La justicia federal ordenó “investigar y sancionar a los responsables de la supuesta destrucción de los videos del Palacio de Justicia en Iguala, Guerrero, grabados la noche en que desaparecieron los 43 normalistas de Ayotzinapa”.
Según el fallo del Primer Tribunal Colegiado de Tamaulipas, “al mismo tiempo que será creada una Comisión de la Verdad por el Caso Iguala, las autoridades deben investigar a quienes hicieron desaparecer estas evidencias”.
“Deberá investigarse y sancionarse a todos y cada uno de los responsables de la destrucción de uno o más videos capturados por las cámaras del Palacio de Justicia”, dice la sentencia.
El Grupo Interdisciplinario de Expertos Independientes (GIEI) estableció desde 2015 que se tuvo conocimiento de la existencia de al menos un video grabado por una de las cámaras del Palacio de Justicia de Iguala la noche del 26 y la madrugada del 27 de septiembre de 2014, informó Reforma.
Las grabaciones luego fueron enviadas a la presidencia del tribunal, “pero es allí donde se supone que fueron destruidos”.
Investigaciones que llevó a cabo la Procuraduría General de la República (PGR) refieren que “la noche en que los estudiantes de la Normal Rural de Ayotzinapa fueron plagiados por sicarios de Guerreros Unidos, funcionaban al menos 4 de las 25 cámaras del mencionado Palacio de Justicia”.
El Centro de Comunicaciones Cómputo y Comando (C4) de Iguala, que aquella noche estuvo a cargo de un funcionario municipal y un militar, tenía acceso a las imágenes de esas cámaras.
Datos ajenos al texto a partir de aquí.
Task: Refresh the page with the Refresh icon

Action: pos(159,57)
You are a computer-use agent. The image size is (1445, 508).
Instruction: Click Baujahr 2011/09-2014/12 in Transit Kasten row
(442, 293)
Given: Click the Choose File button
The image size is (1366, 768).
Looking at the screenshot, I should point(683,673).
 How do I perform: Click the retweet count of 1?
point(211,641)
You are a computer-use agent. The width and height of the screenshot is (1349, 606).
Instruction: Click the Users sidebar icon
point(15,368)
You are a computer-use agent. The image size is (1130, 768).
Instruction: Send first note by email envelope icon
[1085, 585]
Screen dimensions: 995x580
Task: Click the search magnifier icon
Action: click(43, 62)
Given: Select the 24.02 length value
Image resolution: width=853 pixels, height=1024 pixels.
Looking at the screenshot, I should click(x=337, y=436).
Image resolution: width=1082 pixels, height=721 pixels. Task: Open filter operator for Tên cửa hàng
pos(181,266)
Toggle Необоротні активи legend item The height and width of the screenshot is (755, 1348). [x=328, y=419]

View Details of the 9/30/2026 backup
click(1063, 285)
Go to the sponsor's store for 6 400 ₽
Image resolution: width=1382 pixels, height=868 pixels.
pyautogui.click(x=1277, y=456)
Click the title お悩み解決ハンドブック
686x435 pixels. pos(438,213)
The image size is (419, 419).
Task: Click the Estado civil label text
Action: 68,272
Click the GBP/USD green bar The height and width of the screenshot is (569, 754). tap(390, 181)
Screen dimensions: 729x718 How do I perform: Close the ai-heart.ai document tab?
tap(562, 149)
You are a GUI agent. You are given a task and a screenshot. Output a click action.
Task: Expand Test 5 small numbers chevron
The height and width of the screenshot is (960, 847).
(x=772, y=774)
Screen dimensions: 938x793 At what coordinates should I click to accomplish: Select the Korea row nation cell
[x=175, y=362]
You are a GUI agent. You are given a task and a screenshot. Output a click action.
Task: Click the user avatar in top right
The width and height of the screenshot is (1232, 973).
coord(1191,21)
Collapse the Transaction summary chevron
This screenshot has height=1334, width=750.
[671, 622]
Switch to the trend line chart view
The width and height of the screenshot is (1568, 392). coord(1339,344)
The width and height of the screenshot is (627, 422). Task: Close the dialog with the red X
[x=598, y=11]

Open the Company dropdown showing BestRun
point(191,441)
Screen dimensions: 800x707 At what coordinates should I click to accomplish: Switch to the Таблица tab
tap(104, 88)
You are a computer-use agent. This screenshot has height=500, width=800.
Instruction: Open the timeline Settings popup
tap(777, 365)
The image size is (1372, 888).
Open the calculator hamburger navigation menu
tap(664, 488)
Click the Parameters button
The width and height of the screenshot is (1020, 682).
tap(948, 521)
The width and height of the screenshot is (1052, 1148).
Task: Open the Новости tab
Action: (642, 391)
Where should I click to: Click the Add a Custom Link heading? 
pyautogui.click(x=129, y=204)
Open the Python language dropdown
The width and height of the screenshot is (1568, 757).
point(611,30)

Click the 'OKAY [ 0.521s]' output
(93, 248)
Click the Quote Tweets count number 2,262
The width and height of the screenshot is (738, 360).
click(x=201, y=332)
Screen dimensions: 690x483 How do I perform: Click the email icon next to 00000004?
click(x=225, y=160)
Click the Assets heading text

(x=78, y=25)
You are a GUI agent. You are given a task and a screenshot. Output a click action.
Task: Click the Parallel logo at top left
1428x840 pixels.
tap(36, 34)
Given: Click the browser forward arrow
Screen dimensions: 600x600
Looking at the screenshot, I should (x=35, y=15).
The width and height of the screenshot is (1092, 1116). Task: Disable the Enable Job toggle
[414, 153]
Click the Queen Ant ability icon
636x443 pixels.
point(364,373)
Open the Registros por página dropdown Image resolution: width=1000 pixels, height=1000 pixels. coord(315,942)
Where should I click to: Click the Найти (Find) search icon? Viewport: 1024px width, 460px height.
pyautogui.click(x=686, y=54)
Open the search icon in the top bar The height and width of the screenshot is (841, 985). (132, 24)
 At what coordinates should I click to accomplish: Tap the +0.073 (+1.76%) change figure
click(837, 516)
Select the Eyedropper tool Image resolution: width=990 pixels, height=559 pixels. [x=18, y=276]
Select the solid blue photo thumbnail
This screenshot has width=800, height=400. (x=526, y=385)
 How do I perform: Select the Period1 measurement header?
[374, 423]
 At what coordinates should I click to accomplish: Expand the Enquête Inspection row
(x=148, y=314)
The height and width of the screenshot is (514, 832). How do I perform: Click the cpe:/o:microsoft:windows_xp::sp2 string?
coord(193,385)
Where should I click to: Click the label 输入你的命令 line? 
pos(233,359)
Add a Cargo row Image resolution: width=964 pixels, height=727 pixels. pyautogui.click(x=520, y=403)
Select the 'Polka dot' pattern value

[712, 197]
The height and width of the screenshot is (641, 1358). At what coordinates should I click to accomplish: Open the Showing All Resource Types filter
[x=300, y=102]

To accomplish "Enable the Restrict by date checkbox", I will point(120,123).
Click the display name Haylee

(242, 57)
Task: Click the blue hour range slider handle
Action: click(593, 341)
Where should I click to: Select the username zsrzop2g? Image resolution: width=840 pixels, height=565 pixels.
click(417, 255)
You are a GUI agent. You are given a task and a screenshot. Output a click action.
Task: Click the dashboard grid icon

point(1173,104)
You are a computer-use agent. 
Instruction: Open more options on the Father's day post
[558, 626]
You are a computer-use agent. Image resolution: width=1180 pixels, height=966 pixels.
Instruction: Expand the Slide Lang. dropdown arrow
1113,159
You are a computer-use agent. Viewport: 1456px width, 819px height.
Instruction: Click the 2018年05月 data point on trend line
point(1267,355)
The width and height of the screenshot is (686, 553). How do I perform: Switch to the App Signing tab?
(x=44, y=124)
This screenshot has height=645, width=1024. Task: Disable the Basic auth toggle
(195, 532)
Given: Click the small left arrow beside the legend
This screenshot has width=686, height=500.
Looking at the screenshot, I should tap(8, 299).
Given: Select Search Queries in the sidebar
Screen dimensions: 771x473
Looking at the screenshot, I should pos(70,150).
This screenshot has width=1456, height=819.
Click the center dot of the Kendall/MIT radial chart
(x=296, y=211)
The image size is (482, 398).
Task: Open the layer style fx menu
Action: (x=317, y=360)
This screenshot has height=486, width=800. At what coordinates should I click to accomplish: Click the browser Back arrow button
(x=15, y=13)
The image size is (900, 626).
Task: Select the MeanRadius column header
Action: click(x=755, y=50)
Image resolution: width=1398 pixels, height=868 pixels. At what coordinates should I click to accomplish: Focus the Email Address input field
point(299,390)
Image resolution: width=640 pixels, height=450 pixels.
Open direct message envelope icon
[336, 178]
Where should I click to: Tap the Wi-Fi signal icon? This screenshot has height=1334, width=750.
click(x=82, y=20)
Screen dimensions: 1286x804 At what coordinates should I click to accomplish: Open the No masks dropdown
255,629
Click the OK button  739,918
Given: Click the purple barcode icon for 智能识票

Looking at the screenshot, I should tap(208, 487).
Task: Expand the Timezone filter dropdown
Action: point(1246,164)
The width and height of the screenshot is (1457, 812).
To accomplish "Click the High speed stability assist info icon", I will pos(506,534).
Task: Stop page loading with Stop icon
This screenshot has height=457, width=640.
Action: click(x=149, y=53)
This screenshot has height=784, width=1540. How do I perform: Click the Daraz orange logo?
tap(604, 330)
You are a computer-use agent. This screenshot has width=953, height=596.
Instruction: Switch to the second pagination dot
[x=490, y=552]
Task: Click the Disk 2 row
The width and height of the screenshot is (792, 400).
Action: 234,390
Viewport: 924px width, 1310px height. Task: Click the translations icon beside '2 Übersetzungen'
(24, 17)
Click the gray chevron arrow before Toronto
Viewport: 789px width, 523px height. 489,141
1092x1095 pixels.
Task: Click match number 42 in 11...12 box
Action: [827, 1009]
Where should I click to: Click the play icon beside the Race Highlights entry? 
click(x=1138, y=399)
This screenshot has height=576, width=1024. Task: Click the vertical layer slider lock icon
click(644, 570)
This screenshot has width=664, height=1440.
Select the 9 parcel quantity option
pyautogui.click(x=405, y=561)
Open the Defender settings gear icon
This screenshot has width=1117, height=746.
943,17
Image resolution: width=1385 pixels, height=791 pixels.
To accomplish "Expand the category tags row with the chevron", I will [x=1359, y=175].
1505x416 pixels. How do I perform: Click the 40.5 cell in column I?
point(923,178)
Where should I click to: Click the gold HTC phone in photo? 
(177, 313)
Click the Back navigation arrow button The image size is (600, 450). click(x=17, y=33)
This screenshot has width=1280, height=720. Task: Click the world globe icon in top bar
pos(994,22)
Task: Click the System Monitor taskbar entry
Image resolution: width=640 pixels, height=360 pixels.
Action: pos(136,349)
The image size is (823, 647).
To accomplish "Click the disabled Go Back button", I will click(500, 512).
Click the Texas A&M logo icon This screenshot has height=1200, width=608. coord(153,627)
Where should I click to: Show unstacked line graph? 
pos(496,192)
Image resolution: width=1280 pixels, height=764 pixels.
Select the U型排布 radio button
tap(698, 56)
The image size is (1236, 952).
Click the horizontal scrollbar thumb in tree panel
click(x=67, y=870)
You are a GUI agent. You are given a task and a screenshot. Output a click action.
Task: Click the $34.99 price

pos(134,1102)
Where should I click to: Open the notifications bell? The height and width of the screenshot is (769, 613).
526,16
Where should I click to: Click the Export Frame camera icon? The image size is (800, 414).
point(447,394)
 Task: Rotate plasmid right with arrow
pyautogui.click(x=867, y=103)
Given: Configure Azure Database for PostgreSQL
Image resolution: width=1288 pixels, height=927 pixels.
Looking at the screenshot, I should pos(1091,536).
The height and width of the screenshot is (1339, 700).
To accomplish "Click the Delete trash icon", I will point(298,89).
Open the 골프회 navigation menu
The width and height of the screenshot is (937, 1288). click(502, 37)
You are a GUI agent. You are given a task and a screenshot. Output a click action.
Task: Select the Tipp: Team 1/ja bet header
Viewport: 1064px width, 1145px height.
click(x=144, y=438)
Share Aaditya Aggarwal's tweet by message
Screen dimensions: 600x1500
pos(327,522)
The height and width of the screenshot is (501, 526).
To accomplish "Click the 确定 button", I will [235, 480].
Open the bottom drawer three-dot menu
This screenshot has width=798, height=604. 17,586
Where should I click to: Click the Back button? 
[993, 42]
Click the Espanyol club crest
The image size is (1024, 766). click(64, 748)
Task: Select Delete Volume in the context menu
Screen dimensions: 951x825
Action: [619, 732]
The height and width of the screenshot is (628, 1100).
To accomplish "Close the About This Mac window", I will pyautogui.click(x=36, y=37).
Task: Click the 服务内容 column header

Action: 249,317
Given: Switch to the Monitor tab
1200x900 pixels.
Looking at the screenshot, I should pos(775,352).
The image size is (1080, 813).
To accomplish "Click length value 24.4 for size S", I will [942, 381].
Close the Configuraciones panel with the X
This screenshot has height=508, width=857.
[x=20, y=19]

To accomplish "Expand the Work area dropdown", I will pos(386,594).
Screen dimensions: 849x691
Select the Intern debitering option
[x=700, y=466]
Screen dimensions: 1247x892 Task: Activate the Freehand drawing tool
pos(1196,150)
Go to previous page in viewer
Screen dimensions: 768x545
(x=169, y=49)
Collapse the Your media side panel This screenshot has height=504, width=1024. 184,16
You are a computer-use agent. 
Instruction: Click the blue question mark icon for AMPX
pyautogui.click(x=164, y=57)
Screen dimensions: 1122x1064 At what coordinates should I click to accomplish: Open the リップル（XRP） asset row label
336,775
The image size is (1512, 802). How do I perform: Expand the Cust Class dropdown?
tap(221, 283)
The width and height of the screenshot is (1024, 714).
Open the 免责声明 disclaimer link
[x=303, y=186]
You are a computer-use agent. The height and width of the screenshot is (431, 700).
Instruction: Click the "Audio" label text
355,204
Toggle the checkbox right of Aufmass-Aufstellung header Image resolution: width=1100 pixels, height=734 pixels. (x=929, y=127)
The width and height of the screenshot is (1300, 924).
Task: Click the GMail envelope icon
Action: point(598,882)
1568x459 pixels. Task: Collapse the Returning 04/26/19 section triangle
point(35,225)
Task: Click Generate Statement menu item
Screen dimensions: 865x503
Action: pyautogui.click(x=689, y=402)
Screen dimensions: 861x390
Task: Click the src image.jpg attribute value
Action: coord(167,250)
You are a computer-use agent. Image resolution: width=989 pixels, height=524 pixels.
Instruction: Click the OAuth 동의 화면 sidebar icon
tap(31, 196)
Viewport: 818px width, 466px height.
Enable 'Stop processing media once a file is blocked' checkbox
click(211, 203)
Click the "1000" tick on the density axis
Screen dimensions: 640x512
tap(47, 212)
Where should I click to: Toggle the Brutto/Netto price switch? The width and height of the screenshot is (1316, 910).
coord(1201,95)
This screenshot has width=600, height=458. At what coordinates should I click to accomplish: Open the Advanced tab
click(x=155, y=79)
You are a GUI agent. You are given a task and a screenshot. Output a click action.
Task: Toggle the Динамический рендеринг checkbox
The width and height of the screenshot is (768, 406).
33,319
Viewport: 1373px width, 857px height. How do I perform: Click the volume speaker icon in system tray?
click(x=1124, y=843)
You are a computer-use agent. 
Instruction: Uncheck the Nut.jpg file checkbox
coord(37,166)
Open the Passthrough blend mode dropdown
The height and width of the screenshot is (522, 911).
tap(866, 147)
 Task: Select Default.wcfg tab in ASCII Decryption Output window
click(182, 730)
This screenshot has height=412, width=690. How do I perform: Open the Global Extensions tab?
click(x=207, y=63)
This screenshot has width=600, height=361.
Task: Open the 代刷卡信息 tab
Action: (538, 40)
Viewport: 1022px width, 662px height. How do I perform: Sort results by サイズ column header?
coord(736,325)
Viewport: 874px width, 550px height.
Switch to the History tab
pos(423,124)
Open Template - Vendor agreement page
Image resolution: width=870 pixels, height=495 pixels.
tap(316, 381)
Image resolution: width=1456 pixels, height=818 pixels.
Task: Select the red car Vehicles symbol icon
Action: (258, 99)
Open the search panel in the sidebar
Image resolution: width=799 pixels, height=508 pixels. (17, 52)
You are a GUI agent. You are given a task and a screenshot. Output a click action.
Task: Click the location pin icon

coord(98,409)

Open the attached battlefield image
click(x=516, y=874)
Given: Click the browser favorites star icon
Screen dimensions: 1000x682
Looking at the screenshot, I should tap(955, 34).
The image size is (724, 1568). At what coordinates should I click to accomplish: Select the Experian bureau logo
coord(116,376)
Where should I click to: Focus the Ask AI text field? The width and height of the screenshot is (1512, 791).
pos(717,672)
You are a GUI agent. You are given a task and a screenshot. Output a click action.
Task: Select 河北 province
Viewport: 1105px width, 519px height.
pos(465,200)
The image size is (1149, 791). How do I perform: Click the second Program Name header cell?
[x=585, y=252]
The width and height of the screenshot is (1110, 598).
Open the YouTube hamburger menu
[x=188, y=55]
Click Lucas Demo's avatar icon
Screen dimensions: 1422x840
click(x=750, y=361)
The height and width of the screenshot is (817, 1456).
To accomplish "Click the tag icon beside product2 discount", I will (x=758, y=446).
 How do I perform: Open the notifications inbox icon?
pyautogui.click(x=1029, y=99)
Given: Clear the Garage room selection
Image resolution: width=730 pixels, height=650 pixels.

“Particular preocupación genera la circunstancia destacada en el Informe de Investigación y Primeras Conclusiones del GIEI, tocante a la existencia de un video capturado por las cámaras del Palacio de Justicia, el cual habría sido remitido al Tribunal Superior de Justicia del estado de Guerrero, y finalmente, fue destruido.
“Tal situación desde luego que resulta alarmante, tomando en cuenta que se trata de un caso de graves violaciones de derechos humanos, como lo es la desaparición forzada de personas, por lo que la evidencia fílmica existente, con independencia de su calidad o contenido, tenía que haberse resguardado y entregado oportunamente a la autoridad ministerial”, señala el tribunal.